I discovered the vulnerability, and I'm not entirely sure that Trevor Jay fully understands the issue (though to be fair, the easiest way of exploiting it is using ptrace(2) which is blocked by most default security policies). You don't need to use ptrace(2) or CAP_SYS_PTRACE to exploit the vulnerability.
You just need to have proc_fd_access_allowed(). I've not checked if ptrace_may_access(task, PTRACE_MODE_READ_FSCREDS) calls into SELinux hooks (it probably does, and if it doesn't then resolving further files probably does too) but neither seccomp profiles (unless you're blocking open(2)) nor blocking CAP_SYS_PTRACE can help you here.
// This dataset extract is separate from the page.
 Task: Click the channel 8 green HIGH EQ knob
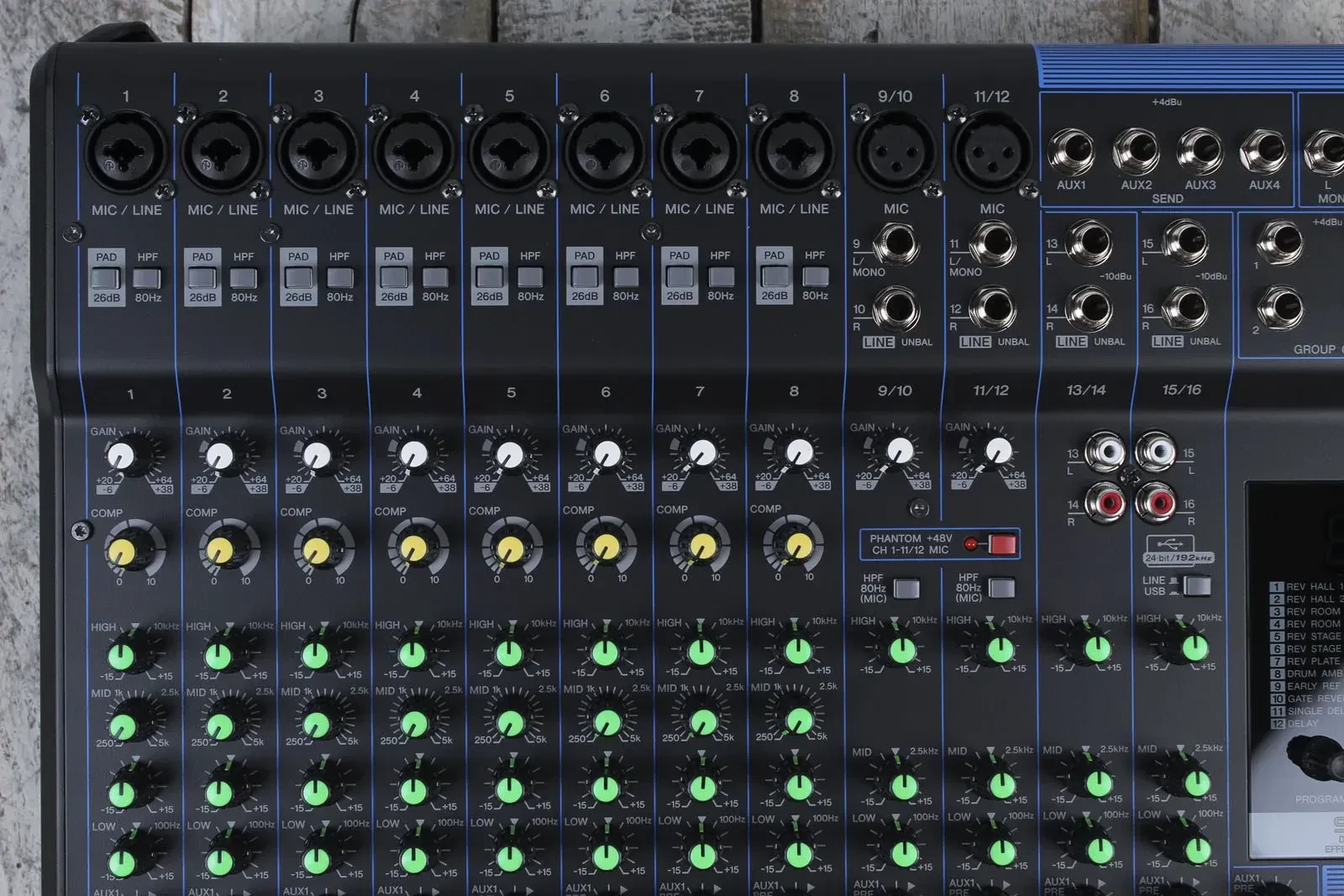point(797,651)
Now, the LXC exploit used ptrace in order to stop the process from closing its file descriptors. I'm not sure how you would reliably hit the race in this issue (something with SIGSTOP presumably?).
In any case, SUSE's update has additional fixes which also fix the issue even when you give a container CAP_SYS_PTRACE (the released patch does _not_ protect containers that have CAP_SYS_PTRACE enabled). The patches will be merged upstream ASAP, but Docker didn't want them in the patchset sent to its customers (preferring instead to update their vendored runC once they are merged upstream).
Sorry for not seeing your comment until now. Amazingly great vuln BTW. It's early in 2017, but this is probably going to be one of this year's best.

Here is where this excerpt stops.